Things change. You can go with the "tried and true" or you can embrace the "new". It's up to you.

My advice is to learn by observation, and by reading and listening (thanks, Youtube!) to actual experts' opinions. Take their observations and analyses and decide how much or how little is relevant to YOU.


----------



## Saxman (Jun 11, 2019)

Seattleoperafan said:


> Welcome. Not ranting. Feeling frustrated: yes. I have felt like that. Hang around for a few years on this site and if you pay attention you can learn a lot. Go to The State of Modern Singing thread and read and learn. Pick out threads like that where singing is discussed, as in my discussion on Vibrato ( which I started because I didn't understand something). What I have found very illustrative is listening to really great singers ( from the past) and train your ears. These contests comparing singers are also a great place to begin as most of the super smart posters chime in. I have specialized areas ( female singers) where I know a good bit. Some of these posters know tons and explain it well. Listen to Master Classes with great singers like Joan Sutherland, Maria Callas, Richard Bonynge, Birgit Nilsson, Marilyn Horne and you can learn a lot as well. I also greatly recommend The Art of Bel Canto video with Sutherland, Horne, and Pavarotti ( it is amazing). G to threads about The Greatest ...... and listen to examples recommended.


I think watching/listening to a masterclass is a great way to learn. IN particular, I like Thomas Hampson, Joyce DiDonato, and Renee Fleming. I think all three are pretty good at including explanation of technique and interpretation.


----------



## BachIsBest (Feb 17, 2018)

pianozach said:


> Interesting rant.

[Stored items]

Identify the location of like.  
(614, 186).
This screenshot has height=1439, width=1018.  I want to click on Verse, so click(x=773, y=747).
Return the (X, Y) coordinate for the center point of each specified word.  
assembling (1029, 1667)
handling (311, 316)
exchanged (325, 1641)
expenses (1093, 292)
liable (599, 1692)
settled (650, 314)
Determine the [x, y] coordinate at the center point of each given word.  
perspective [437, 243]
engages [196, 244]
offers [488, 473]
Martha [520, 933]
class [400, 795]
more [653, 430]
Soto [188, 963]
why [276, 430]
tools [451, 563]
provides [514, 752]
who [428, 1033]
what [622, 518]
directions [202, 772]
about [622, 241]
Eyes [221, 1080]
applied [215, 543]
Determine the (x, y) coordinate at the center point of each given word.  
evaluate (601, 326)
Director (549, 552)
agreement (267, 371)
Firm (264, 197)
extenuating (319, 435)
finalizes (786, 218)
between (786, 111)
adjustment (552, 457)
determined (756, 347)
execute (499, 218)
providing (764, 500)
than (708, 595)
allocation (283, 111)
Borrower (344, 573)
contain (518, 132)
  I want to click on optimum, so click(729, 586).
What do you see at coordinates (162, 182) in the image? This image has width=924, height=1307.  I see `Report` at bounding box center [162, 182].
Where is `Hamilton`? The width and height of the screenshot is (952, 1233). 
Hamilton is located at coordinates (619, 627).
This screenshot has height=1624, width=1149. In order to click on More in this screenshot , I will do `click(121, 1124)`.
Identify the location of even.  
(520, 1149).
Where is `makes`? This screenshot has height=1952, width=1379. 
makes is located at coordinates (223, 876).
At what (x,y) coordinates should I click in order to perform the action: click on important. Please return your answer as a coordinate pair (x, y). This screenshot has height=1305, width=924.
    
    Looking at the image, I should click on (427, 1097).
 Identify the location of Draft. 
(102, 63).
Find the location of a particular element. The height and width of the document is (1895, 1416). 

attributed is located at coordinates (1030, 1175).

**Task list**
#1 In the forum thread on learning about singing, which three singers does Saxman name as favorites for watching masterclasses?
#2 Carry the forum thread on learning about singing forward from its last line.
The stored material plays no part in this.

**Answers by task**
#1 Thomas Hampson, Joyce DiDonato, and Renee Fleming.

#2
> 
> I'm not _*sure*_ I understand what your specific issue is, but as near as I can figure, you want an objective declaration on *modern opera singing*, rather than a subjective one.
> 
> ...


Just to be clear, there is a subjective and an objective component to the evaluation of singing. That these two components exist is obvious when you compare singing to preferences that are largely subjective like a favourite colour. If I were to say "magenta is a terrible colour" to a room of people, they would think I was either expressing a personally held opinion or inviting a silly debate for humorous effect. Nobody would think that I believed that magenta was a terrible colour in an absolute sense.

Contrast this to me stating "I'm a terrible singer". Presuming you haven't heard me sing, let me fill you in; my vocal repertoire ranges from the "dying donkey who is a retired chain-smoker" in my lower register to the "shrieking cat who spent all day scarfing up hairballs" at the top of my register. Nobody would challenge my statement, in fact, everyone would agree with it.

In other words, people near-universally and instinctively recognise that there is a rational basis with which to evaluate the quality of singing. Studying this basis goes beyond studying mere subjective preference and to say otherwise is wrong.


----------



## Handelian (Nov 18, 2020)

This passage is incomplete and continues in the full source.